> _EXCERPT_:
** START **

We are a virtual consulting company specializing in helping Distributors be GMP compliant.
We are a virtual consulting company specializing in helping Distributors be GMP compliant.
If you own a brand in the dietary supplements or cosmetic industry and outsource all your services (manufacturing and/or distribution), you are 100% responsible for ALL GMP compliance. We offer a flat-rate fee to implement GMP systems that are required for you to be compliant. Give us a month and we will give you a GMP Playbook which includes Word versions of SOPs, forms and a Quality Agreement template.
"Although your firm may contract out certain dietary supplement manufacturing operations, it cannot, by the same token, contract out its ultimate responsibility to ensure that the dietary supplement it places into commerce is not adulterated for failure to comply with dietary supplement CGMP requirements."
"As a distributor that contracts with other manufacturers to manufacture, package, or label dietary supplements that your firm releases for distribution under your firm's name, your firm has an obligation to know what and how manufacturing activities are performed so that you can make decisions related to whether your dietary supplement products conform to established specifications and whether to
approve and release the products for distribution."
1. What is the definition of a dietary supplement Distributor?
Answer: If your company contracts out services such as manufacturing, packaging, labeling, testing, and/or distribution, and the product is sold under your company’s name.
2. Who is ultimately responsible for cGMP compliance when manufacturing is entirely outsourced to a contract facility?
Answer: The product owner (the company whose name appears on the label) bears the "ultimate responsibility" for ensuring that all phases of production comply with dietary supplement cGMP requirements. A firm cannot contract out its ultimate responsibility to ensure the product is not adulterated due to failure to comply with cGMP requirements.
3. What is the obligation of the Distributor regarding the manufacturing activities performed by a Contract Manufacturing Organization (CMO)?
Answer: As the distributor, your firm has an obligation to know what and how manufacturing activities are performed. This knowledge is necessary so you can make decisions regarding whether products conform to established specifications and whether to approve and release the products for distribution.
4. Can a Distributor choose a CMO based solely on its reputation and cost?
Answer. A Distributor must first qualify the contract manufacturer.
5. What is required to qualify a CMO?
Answer: Qualification must include confirmation of the CMO’s registration with the FDA as a food facility. It should also involve requiring the CMO to complete a self-assessment qualification questionnaire (initially and annually), conducting an on-site facility audit (by the Distributor or a third party), and qualifying the Certificate of Analysis (COA) data. This process must be periodically re-qualified.
6. Is relying solely on a CMO’s Certificate of Analysis (COA) sufficient for incoming materials?
Answer: No, relying on a COA alone is necessary but insufficient. You must first qualify the supplier by establishing the reliability of the COA through confirmation of test results at appropriate intervals. If relying on a COA, you must maintain documentation of the qualification and re-qualification process, and the COA must include the method(s) used, limits, and actual results.
7. Is a formal Quality Agreement required by FDA regulation for dietary supplements?
Answer: A Quality Agreement is not a regulatory requirement for dietary supplements. However, it is strongly recommended to clearly establish the responsibilities of the Quality Unit and cGMP compliance for each party. FDA inspectors have begun asking if a Quality Agreement is in place during audits.
8. What critical documents must the Distributor originate, approve, or co-approve, regardless of outsourcing?

** END **

> _RECORD LIST_:
** START **

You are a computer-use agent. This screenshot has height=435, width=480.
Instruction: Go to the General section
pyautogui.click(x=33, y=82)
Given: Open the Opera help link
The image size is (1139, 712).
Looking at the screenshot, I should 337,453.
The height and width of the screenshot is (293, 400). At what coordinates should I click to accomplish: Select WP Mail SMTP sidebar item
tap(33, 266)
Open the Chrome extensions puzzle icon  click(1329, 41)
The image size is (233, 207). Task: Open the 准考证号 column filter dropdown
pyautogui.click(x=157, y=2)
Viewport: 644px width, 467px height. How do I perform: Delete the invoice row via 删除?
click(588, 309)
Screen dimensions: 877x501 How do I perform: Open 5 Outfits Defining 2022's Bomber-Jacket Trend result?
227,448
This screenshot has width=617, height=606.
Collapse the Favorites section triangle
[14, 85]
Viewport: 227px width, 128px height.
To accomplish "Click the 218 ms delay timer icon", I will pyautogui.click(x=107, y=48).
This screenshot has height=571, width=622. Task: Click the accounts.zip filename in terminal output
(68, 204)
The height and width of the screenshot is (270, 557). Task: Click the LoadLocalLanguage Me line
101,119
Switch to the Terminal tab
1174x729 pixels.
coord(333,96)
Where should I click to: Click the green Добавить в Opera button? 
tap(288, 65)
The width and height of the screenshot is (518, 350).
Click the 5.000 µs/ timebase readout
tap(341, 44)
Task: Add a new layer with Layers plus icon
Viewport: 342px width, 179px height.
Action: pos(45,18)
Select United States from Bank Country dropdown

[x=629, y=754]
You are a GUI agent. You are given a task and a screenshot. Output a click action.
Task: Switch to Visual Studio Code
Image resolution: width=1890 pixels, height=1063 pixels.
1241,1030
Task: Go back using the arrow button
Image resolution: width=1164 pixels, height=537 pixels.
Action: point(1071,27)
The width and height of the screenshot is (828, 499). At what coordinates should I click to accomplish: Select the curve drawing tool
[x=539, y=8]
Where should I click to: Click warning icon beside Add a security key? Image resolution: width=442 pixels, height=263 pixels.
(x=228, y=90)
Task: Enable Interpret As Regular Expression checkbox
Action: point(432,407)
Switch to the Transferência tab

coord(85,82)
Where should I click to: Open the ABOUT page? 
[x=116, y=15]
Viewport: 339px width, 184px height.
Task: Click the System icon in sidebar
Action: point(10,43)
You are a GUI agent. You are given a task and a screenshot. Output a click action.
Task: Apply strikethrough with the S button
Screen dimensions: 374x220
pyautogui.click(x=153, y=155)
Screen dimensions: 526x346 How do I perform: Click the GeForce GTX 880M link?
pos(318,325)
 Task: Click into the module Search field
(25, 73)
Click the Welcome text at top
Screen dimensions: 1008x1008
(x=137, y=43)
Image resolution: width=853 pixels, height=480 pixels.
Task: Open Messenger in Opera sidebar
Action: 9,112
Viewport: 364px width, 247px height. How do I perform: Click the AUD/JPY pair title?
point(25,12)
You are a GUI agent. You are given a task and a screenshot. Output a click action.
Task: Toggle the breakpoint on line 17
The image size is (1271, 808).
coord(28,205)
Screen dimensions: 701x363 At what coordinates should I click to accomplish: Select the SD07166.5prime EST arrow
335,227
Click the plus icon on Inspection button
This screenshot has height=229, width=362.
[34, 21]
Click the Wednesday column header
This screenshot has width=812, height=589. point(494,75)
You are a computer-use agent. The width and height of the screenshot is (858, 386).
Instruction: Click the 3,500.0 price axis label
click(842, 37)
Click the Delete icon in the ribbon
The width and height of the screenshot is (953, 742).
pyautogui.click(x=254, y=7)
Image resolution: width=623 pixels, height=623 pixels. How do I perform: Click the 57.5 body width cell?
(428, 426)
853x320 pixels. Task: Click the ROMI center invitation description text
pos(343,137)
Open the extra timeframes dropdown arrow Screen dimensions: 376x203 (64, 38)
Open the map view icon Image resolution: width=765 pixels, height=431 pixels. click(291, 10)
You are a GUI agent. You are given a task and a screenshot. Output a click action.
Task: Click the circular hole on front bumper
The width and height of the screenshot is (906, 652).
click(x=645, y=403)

** END **

> _EXERCISE OBJECTIVE_: Translate this sentence from the GMP compliance excerpt into Spanish: "A Quality Agreement is not a regulatory requirement for dietary supplements."

> _SOLUTION FOR THIS PROBLEM_: Un acuerdo de calidad no es un requisito reglamentario para los suplementos dietéticos.